We haven’t given you much blues, yet, either so today we’re diggin’ up a nice career retrospective of a bluesman from our neck of the East Texas woods.

Samuel John “Lightnin'” Hopkins was a country bluesman from Centerville, Texas, who was influenced by another East Texas bluesman named Blind Lemon Jefferson. Hopkins actually met Jefferson when he was eight years old, and was later taught by yet another classic Texas blues singer — a distant cousin by the name of Alger “Texas” Alexander.

I stumbled onto Hopkins through the music of Steve Earle, who was an admirer of the Texas blues tradition. Your bonus pick today is an outstanding collection titled “The Complete Aladdin Recordings” that he recorded from 1946-48.

— Chuck Cox and Kendall Webb

CHUCK’S ALBUM OF THE DAY

Queen

The Game (1980)

Why I Love It

Epic is the best word to describe this album. As a fledgling fan of rock and roll when it was released, I was blown away. With every hit single off The Game, I remember thinking, ‘I have never heard anything like this before.’ And that bass line on “Another One Bites the Dust” — wow. This album is what happens when a great band with perhaps the all-time greatest lead singer swings for the fences and connects. Queen did that a lot.

Album Highlights

“Crazy Little Thing Called Love,” “Another One Bites the Dust” and “Don’t Try Suicide”

Kendall on Chuck’s Album of the Day

I know the hits, but honestly, I had to give this one a spin to get a feel for the full album. It’s very theatrical as you might expect from Freddie Mercury and the gang, and there’s a reason they call this arena rock. This is music made to soar into the rafters and beyond with thousands of screaming fans singing along to every word. And I’m sure Chuck knows every word of it.

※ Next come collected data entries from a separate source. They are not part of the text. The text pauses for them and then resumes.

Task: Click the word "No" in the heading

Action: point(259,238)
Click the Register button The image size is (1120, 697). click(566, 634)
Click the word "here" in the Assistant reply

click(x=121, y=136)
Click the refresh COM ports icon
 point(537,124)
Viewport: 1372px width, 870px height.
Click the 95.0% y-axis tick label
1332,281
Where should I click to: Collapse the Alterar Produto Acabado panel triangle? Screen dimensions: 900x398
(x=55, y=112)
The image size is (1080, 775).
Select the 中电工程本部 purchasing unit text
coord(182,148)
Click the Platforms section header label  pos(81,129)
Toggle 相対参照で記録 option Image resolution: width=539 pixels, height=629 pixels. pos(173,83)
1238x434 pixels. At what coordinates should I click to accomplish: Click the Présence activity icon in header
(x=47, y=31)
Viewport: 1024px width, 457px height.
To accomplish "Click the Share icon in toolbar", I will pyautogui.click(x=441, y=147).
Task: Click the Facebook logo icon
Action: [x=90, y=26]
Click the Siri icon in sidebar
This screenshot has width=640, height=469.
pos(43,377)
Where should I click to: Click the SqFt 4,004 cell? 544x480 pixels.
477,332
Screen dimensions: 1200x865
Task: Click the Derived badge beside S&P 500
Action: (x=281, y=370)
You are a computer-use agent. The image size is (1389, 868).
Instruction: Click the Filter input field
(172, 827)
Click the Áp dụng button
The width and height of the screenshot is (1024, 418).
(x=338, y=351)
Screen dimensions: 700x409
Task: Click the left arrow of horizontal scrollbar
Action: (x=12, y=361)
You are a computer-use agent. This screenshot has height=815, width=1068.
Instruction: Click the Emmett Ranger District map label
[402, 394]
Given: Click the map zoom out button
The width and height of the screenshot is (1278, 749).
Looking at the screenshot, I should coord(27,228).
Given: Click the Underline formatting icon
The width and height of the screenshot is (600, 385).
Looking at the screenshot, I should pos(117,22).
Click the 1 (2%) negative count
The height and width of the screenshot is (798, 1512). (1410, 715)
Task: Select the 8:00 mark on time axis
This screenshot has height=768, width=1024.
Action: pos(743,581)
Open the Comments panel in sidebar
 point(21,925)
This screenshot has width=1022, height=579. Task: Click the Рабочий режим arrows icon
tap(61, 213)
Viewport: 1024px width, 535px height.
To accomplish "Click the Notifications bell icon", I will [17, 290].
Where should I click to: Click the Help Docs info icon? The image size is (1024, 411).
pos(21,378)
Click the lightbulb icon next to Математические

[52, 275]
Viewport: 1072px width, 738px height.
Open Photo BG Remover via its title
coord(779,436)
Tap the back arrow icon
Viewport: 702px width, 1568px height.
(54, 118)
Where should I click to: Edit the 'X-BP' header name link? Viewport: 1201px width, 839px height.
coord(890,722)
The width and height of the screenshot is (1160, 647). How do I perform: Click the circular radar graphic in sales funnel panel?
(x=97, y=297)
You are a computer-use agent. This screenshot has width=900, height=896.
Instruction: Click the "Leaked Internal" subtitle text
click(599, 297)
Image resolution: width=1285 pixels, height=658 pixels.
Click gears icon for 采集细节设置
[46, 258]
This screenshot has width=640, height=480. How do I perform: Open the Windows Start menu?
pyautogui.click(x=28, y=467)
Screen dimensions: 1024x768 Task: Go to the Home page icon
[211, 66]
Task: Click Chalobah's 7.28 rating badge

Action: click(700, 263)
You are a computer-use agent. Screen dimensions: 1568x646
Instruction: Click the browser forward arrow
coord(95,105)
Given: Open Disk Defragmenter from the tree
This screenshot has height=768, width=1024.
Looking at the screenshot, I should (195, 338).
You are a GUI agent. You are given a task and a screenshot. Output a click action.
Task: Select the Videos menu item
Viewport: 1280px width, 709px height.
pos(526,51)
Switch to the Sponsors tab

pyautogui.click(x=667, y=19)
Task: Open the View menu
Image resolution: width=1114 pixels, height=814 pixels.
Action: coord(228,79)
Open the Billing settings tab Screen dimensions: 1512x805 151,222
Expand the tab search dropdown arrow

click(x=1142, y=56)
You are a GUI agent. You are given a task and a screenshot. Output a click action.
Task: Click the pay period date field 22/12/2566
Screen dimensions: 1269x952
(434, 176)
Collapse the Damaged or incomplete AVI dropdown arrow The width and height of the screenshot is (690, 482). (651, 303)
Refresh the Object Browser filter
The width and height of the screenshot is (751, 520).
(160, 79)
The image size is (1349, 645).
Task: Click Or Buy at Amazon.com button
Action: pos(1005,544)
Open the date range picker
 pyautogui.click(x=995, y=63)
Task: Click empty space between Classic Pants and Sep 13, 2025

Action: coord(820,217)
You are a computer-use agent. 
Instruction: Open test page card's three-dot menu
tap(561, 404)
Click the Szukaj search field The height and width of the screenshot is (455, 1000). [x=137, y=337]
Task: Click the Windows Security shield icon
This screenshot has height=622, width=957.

KENDALL’S ALBUM OF THE DAY

Creedence Clearwater Revival

Chronicle: The 20 Greatest Hits

Why I Love It

Honestly, when it comes to classic rock, I listen to Creedence Clearwater Revival about as much as any other act. It all starts with great songs, and John Fogerty had a full bag of them, but he sang with such an urgency in his prime that the songs are almost imprinted on our collective musical DNA. This is some of the finest rock-and-roll ever recorded.

I could have pointed you to just about any of CCR’s studio albums from their self-titled debut in the summer of 1968 to “Pendulum” in December of 1970. They released a total of six LP’s in that two-and-a-half year stretch, and all of them are essential listening. But this is one of the finest original rock-and-roll greatest hits collections with all 19 of the band’s hits included among the 20 titles. For that reason alone, this collection becomes the definitive way to experience CCR, and even the casual fan will recognize just about every cut on this record.

Album Highlights

“Lodi,” “Have You Ever Seen The Rain?” and “Someday Never Comes”

Chuck on Kendall’s Album of the Day

You can’t go wrong with anything by CCR. This greatest hits collection displays the depth of the catalogue of a band with one of the most distinctive sounds in rock and roll history. I imagine if I had been a little bit older, I would have seen as many CCR concerts as I could have managed.